Dead motorcycle brands sleep under our soil—thousands of them since the late 1890s, from every corner of the world. Most are gone and forgotten, but a few potent names—Indian, Vincent, Cyclone—have seen miserable, limping attempts at resurrection. Cyclone was the most technically advanced American motorcycle of the early 20th century, an OHC V-twin 70 years before the V-Rod. After Cyclone died in 1916, a series of new owners gave it CPR (Cash Promoting Resuscitation), but it never made it off the slab. I’m sure we’ll see another “Cyclone” soon... Zombies aren’t easy to kill. It’s the same with powerpacked names like Crocker and Vincent, but the corpse of Indian has been fluffed and powdered more than any other.
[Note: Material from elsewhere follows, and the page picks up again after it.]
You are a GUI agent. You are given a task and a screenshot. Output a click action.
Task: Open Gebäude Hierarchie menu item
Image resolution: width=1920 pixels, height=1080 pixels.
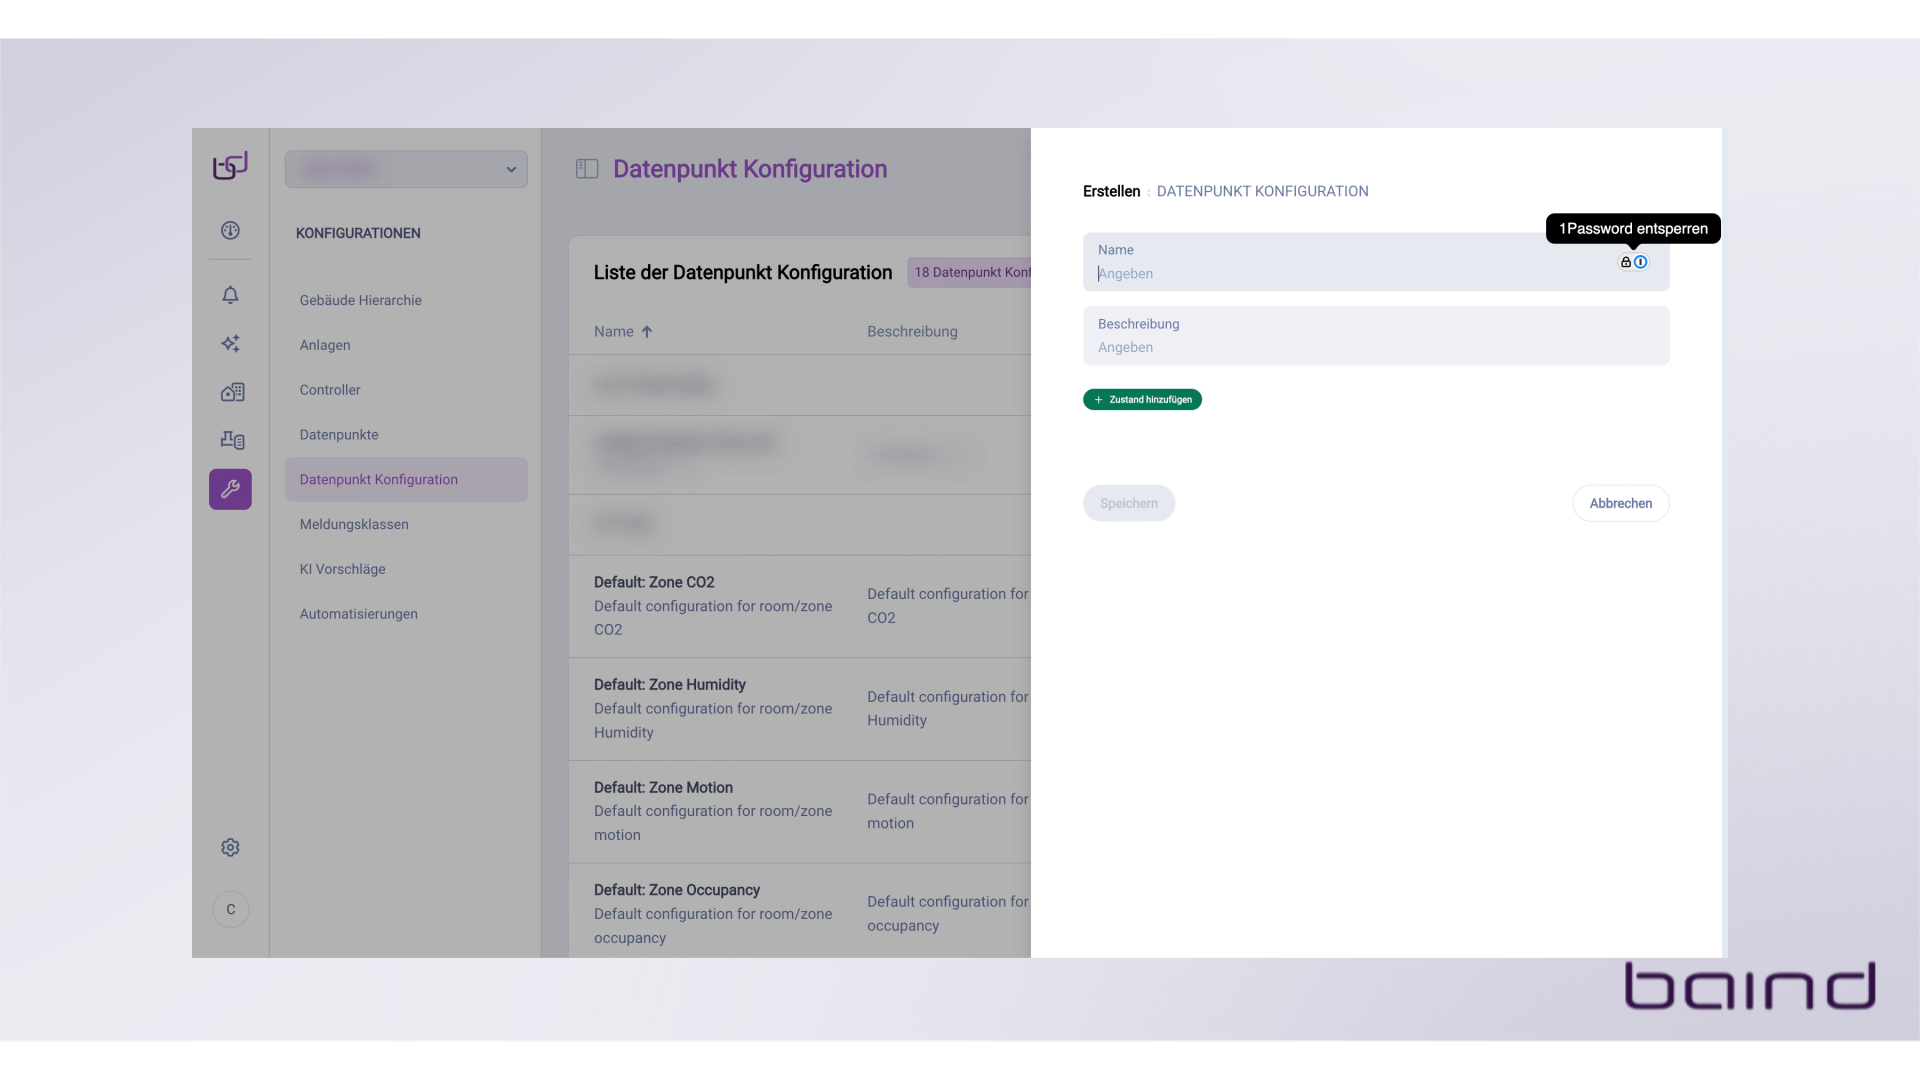(360, 300)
It’s important to distinguish Zombies from Clones. A Clone is a reproduction of a specific model, long after the factory closed. The practice began in the 1980s, when demand for new Norton Manx and Matchless G50 parts reached the point of whole-motorcycle production. Most racing clones are distinctively marked and present no real issue to collectors
or historians. It sucks when they’re passed off as genuine. Most commonly cloned are American boardtrack racers like Harley-Davidson and Indian “eightvalves,” and nowadays these replicas are seen in greater numbers than ever appeared on racetracks.
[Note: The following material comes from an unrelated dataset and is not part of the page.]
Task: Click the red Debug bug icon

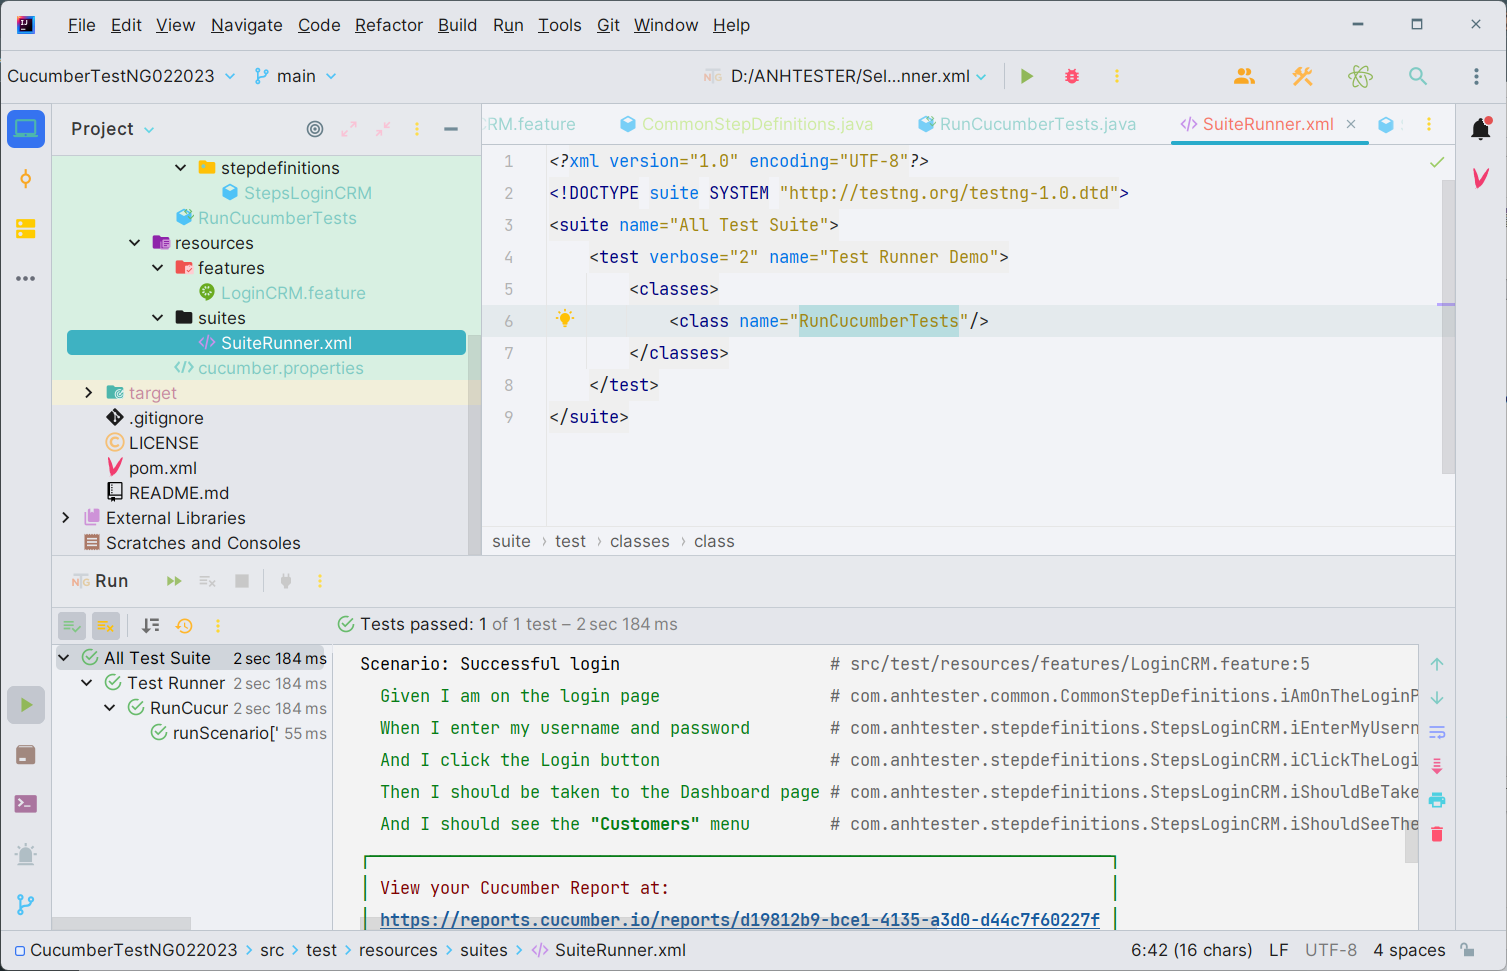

Don’t assume clone equals cheap though; repro Guzzi V-8s, early fourcylinder Italian GP racers, and Brough Superior SSioos will set you back six figures. They’re replicated by passionate enthusiasts who long for the past, though their devotion reminds me of Joyce McKinney, the “Mormon in chains rapist” who cloned her dog in Korea.
But they’ve revived some really cool bikes with a rabid post-mortem demand. These (nec)romantic flame-bearers just want to keep the old names alive, sometimes by cloning and more recently by zombification.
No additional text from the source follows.